No Senado, como na Câmara, a despeito do deserto da moralidade, as punições só surgem no horizonte quando o plenário sente que a corda está esgarçada e que, para garantir a própria pele, será aconselhável desvencilhar-se da carga demasiado incômoda para o bem-estar da corporação.
No Continente, nos apodam de imitadores. Seria bom que, por motivo meritório, o Congresso copiasse exemplos estrangeiros e introduzisse mecanismo tendentes a tornar a punição do infrator a consequência lógica de comportamentos delituosos, aplicado aos senhores parlamentares, no que couber, o tratamento reservado aos homens comuns.
Assim, como a miragem no deserto, afinal se dissiparia a vexaminosa impunidade parlamentar.

2 comentários:

Mauro disse...

Bom artigo, mas em meu entendimento não esclarece o que há realmente por trás dos escândalos e aparentes desmandos do Congresso. A reação cidadã de indignação do blogeiro é natural, mas a fonte mais básica das distorções nos legislativos no Brasil está fora deles. Não é uma questão de caráter ou habilidade para votar - as instituições são falhas. A impunidade pode agravar e incentivar o problema, mas na verdade a raiz principal encontra-se no Executivo. O Legislativo há muito deixou de ser um verdadeiro poder, os mecanismos constitucionais e o processo político brasileiro impediram que sua independência vingasse e se contrapusesse ao executivo. Os legislativos viraram casas de chantagem e barganha, com poder apenas para atrapalhar o executivo, se quiserem. Naturalmente, a total falta de relevância desses corpos não faz com que a população dê maior importância a quem eleger. Interesses mesquinhos como apadrinhamentos e vantagens pessoais (os únicos que os legislativos têm condição de oferecer) tomam o lugar do bem comum. Por isso advogo, paradoxalmente, o parlamentarismo - com o poder vem responsabilidade e "accountability". Um segundo ponto, que não busca reduzir a gravidade da situação nos legislativos, é a total falta de escrúpulos e responsabilidade do executivo, tanto em sua atuação normal quanto em seu relacionamento com o Congresso, claramente manipulado e controlado. Para o Governo convém um Congresso fraco e fisiológico, só mudaremos isso tratando da raiz do problema que é a disparidade de poder entre os dois. Além do mais, os escândalos são convenientes, pois a impunidade, a corrupção, a incompetência e o desleixo grassam nos executivos, com efeitos muito mais nefastos para o país do que o que ocorre nos legislativos, mas sendo um poder hermético, é muito mais difícil cobrar - o caso do pagamento da CPMF é brilhante (mas é exceção).

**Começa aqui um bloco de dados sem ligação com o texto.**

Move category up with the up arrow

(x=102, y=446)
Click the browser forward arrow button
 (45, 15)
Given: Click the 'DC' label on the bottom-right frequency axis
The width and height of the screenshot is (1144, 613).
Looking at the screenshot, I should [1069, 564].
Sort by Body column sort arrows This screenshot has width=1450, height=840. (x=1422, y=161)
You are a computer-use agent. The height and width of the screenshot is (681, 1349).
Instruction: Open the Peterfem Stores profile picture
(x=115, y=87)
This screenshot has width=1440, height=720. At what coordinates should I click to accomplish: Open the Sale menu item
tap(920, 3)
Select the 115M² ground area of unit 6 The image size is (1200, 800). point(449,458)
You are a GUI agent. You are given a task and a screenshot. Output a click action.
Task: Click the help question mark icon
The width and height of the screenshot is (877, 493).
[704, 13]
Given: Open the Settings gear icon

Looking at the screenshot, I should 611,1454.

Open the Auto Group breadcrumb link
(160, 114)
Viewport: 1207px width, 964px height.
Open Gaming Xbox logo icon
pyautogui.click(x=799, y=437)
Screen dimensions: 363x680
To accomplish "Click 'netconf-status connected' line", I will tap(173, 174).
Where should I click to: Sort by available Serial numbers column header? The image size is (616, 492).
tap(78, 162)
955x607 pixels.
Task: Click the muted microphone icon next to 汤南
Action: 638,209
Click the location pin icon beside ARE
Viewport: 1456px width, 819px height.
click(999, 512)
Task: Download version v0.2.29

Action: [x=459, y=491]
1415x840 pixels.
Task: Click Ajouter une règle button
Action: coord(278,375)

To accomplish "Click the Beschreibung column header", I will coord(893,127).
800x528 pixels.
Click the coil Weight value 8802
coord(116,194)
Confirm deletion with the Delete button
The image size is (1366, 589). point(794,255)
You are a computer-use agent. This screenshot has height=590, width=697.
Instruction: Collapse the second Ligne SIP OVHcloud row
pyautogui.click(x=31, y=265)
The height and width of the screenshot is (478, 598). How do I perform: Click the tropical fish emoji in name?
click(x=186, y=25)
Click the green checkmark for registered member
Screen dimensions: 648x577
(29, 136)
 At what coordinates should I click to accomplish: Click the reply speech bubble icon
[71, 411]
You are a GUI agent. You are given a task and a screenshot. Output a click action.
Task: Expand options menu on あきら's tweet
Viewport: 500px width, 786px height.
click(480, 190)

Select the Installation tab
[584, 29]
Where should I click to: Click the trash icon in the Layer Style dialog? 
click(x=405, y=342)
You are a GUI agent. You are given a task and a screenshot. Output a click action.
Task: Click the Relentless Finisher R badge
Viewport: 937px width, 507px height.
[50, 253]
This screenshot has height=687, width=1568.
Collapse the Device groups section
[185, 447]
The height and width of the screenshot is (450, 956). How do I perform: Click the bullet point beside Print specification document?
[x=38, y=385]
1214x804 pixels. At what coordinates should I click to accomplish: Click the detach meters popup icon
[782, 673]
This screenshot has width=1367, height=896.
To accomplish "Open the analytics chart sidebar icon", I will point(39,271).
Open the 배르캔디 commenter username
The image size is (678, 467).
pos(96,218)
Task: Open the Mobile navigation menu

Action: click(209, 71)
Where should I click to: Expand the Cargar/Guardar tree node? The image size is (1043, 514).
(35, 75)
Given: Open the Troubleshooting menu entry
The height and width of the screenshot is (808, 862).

Mauro M. de Azeredo disse...

O comentarista insere o fator Executivo, que por uma pluralidade de razões (inclusive através do poder das Medidas Provisórias)tem contribuído para restringir o papel do Legislativo. É interessante, por conseguinte, alargar a consideração do tema com a inserção do Executivo, mas o meu propósito foi e é de estudar os desvios da função legislativa, motivados pelas inúmeras lacunas que estimulam a impunidade. O Executivo pode até exacerbar esse processo, mas o Legislativo não carece de outras desculpas para aumentar a respectiva confiança na própria impunidade.